With the rapid development of multimedia and digital technologies [13], there are more and more digital music resources on the Internet, and consumers’ music consumption habits have shifted from physical music to online music platforms. Massive music resources and a huge online music library stimulate users to generate a variety of complex music retrieval needs. For example, at a certain moment, users are eager to listen to a certain genre or a song with a certain emotion. At this time, the music label is essential to the quality of music retrieval. In addition to music retrieval, many recommendation and subscription scenarios also require music category information to provide users with more accurate content [4, 5].

Music is diverse; it is made of different elements such as melody, rhythm, and harmony combinations according to certain rules of art forms. Understanding the music of different forms often requires some background knowledge, not as a music classification standard, so almost all music media platforms use text labels as the basis of the classification of music or retrieval. Music labels are text descriptors that express musical properties in high dimensions, such as “happy” and “sad” to express emotions, and “electronic” and “blues” to express musical styles [6, 7].

Music genre classification [810] is an important branch of music information retrieval. Correct music classification is of great significance for improving the efficiency of music information retrieval. At present, music classification mainly includes text classification and classification based on music content. Text classification is mainly based on music metadata information, such as singer, lyrics, songwriter, age, music name, and other labeled text information. The advantages of this classification method are easy to implement, simple to operate, and fast to retrieve, but the shortcomings are also obvious. First of all, this method relies on manually labeled music data, which requires a lot of manpower, and manual labeling is difficult to avoid incorrectly labeling music information problems. Secondly, this text method does not involve the audio data of the music itself. Audio data includes many key characteristics of music, such as pitch, timbre, and melody. These characteristics are almost impossible to label with text; and based on the classification of the content, the features of the original music data are extracted, and the extracted feature data are used to train the classifier, so as to achieve the purpose of music classification. Therefore, music classification based on content has also become a research hotspot in recent years. Based on this, the research direction of this article is also based on content-based music classification [11].

The emergence of deep learning has brought music classification technology into a new period of development. Deep learning has been widely used in image processing, speech recognition, and other fields, and its performance on many tasks surpasses traditional machine learning methods. Scholars have also begun to use deep learning technology to study related issues in the field of music information retrieval, so it is necessary to research music classification methods based on deep learning to improve the effect of music classification [12]. The following are the main innovation points of this paper:(i)The paper aims to convert the audio signal of music into a sound spectrum as a unified representation, avoiding the problem of manual feature selection.(ii)It aims to use 1D convolution, gating mechanism, residual connection, and attention mechanism, and it proposes a music feature extraction and classification model based on convolutional neural network, which can extract and correlate more closely related sound spectrum features.(iii)Sufficient comparison and ablation experiments have been carried out. The experimental results have proved the effectiveness and superiority of our algorithm, surpassing several other well-known methods.

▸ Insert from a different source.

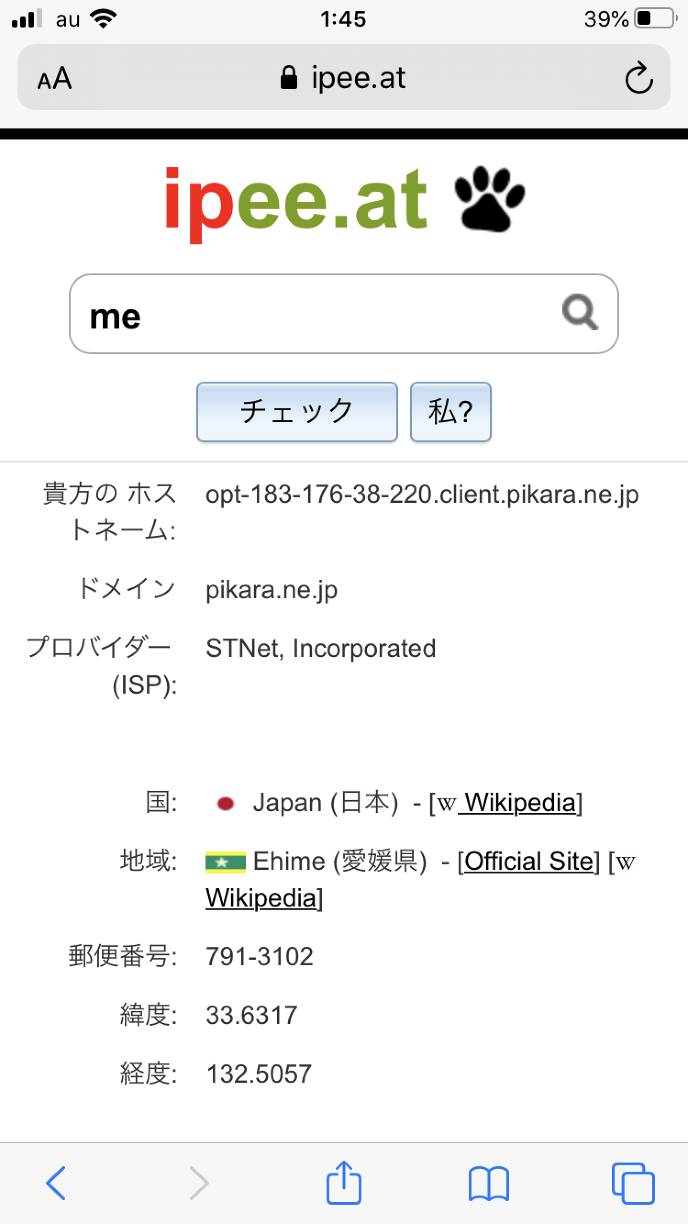Open the Ehime Official Site link

coord(529,861)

The organization of the paper is as given. Section 2 depicts the background knowledge of the proposed study. The methodology of the paper is shown in Section 3 with the details in the subsections. Experiments and results are presented in Section 4. The paper is concluded in Section 5.

2. Background

As a very important component in the field of music information retrieval, music feature extraction and classification recognition have been widely studied since the 1990s. In 1995, Benyamin Matityaho and Furst [13] proposed a method for frequency-domain analysis of music signals. First, fast Fourier transform is performed on the audio data, and then the logarithmic scale transformation is performed to use the obtained data as feature data. Training was done in a neural network [1417] containing two hidden layers and two music genres were finally identified: classical and pop music. Tzanetakis and Cook [18] systematically proposed in 2002 the division of the characteristics of music into three feature data sets, namely, timbre texture characteristics, rhythm content characteristics, and tonal content characteristics; the authors adopted the Gaussian mixture model and K. The proximity method is used as a classifier. It is worth mentioning that, due to the numerous music genres, there was no relatively fixed classification standard in the academic circles before. Since the groundbreaking research results of Tzanetakis, the ten music genres contained in the GTZAN data set used by George Tzanetakis have become music information. The classification standard was generally recognized in the search field.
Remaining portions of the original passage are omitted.